In the data below, retype exactly the line that contains "Image resolution: width=868 pixels, height=482" and every line after it, through the last.

Collected data:

_ _ _ _ _

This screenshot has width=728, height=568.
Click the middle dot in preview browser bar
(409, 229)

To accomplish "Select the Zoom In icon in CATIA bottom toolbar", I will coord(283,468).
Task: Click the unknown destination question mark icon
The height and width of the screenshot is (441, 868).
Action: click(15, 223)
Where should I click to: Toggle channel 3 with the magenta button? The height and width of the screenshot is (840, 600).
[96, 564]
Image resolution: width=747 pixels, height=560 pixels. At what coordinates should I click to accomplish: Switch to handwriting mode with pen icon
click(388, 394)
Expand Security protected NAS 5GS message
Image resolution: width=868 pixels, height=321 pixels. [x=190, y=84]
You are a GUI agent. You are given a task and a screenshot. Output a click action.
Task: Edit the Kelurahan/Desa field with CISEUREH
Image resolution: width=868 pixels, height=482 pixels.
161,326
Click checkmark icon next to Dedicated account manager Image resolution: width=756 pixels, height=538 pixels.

_ _ _ _ _

Output below:
Image resolution: width=868 pixels, height=482 pixels.
161,326
Click checkmark icon next to Dedicated account manager Image resolution: width=756 pixels, height=538 pixels.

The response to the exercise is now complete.